• **SOURCE PASSAGE**

Monet and Eugène Boudin

Eugène BOUDIN
Low tide at Trouville 1894
(Trouville, Mareé basse)
oil on canvas
55.6 x 74.9 cm
National Gallery of Victoria, Melbourne
Felton Bequest, 1939
628-4
Claude Monet
The beach at Pourville, sunset (La Plage à Pourville, soleil couchant) 1882
oil on canvas
60.0 x 73.0 cm
Musée Marmottan Monet, Paris
Gift of Michel Monet, 1966(inv. 5008)
© Musée Marmottan Monet, Paris, © Bridgeman-Giraudon / Presse

For those of you who are interested in the early influences on Monet, before he became an art student in Paris, head up to the 19th–mid 20th Century Painting and Sculpture Gallery on Level 2 (closed Tuesdays) to see two recently hung paintings by Monet’s friend and mentor the plein air artist Eugène Boudin. Boudin invited the teenage Monet to accompany him on painting expeditions around the harbour town of Le Havre, on the Normandy coast, and encouraged him to paint from nature. Monet was to recall in later years that, ‘It was as if a veil suddenly lifted from my eyes and I knew that I could be a painter’. Monet returned numerous times to the coastal area of his childhood to paint the sweeping arc of the shoreline and the battered cliffs. Unlike Boudin’s coastal paintings that were populated with figures, Monet gradually eliminated all figures from his landscapes as he sought to focus on the effects of atmosphere and light.

 

While you are in this gallery have a look at the painting Portrait of a woman by Monet’s friend Edgar Degas that has also recently been returned to the walls of the NGV.

• **ENTRIES SHOWN**
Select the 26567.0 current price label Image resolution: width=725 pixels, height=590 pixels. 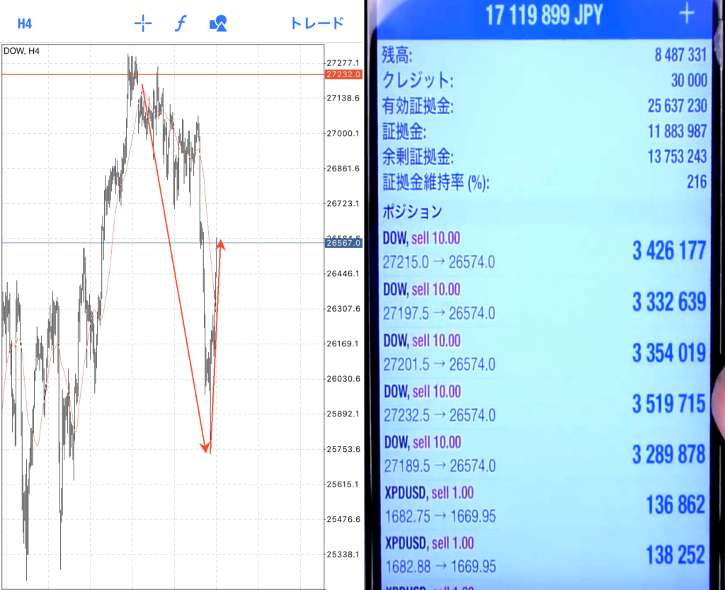343,243
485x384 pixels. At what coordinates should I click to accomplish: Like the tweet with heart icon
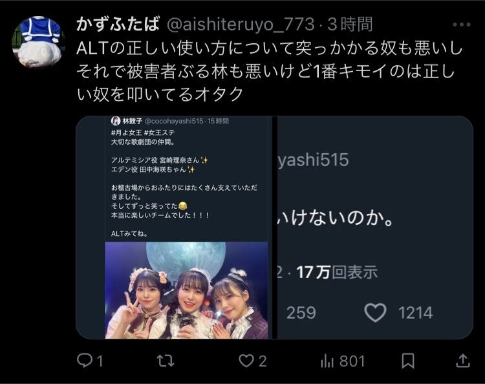click(246, 361)
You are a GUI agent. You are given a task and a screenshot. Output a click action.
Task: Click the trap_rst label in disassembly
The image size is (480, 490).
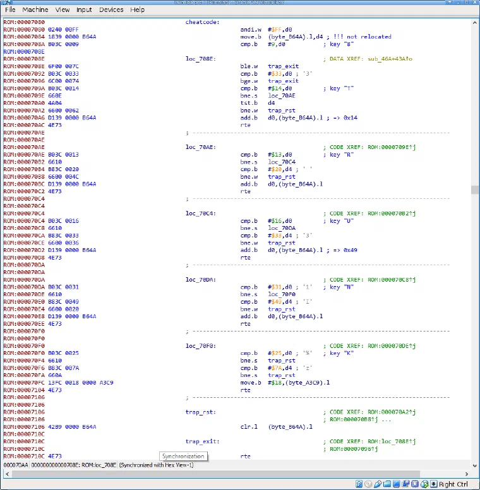(x=201, y=412)
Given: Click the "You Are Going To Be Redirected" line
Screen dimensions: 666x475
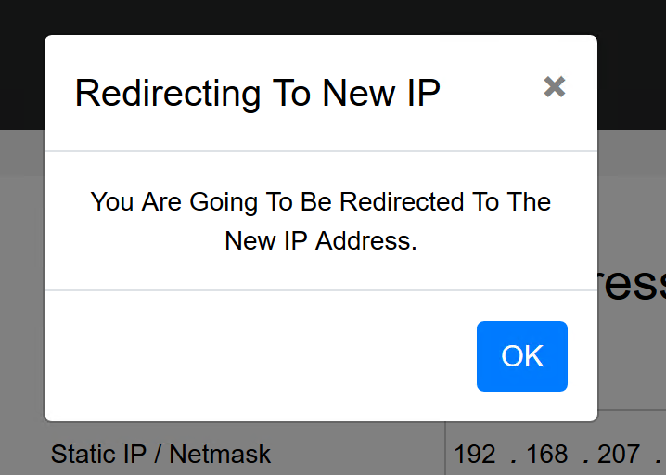Looking at the screenshot, I should click(320, 202).
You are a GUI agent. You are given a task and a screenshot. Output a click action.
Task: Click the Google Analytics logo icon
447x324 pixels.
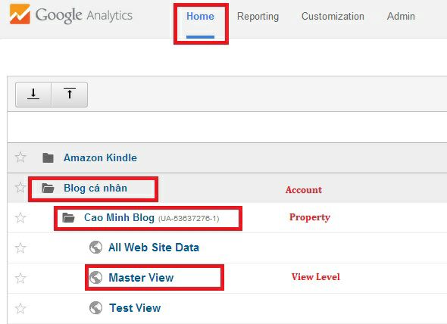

• **PROBLEMS TO WORK ON**
- a) Please rewrite the Monet and Boudin text from "While you are" up to and including "of the NGV.", replacing "gallery" with "room".
- b) Answer these questions from the Monet and Boudin text:
(i) In what year did Boudin paint Low tide at Trouville?
(ii) On which day is the gallery on Level 2 closed?
(iii) Who gave The beach at Pourville, sunset to the Musée Marmottan Monet?
Draw only on the Monet and Boudin text when working through the records.

• **TASK ANSWERS**
- a)
While you are in this room have a look at the painting Portrait of a woman by Monet’s friend Edgar Degas that has also recently been returned to the walls of the NGV.

- b)
(i) 1894
(ii) Tuesdays
(iii) Michel Monet, in 1966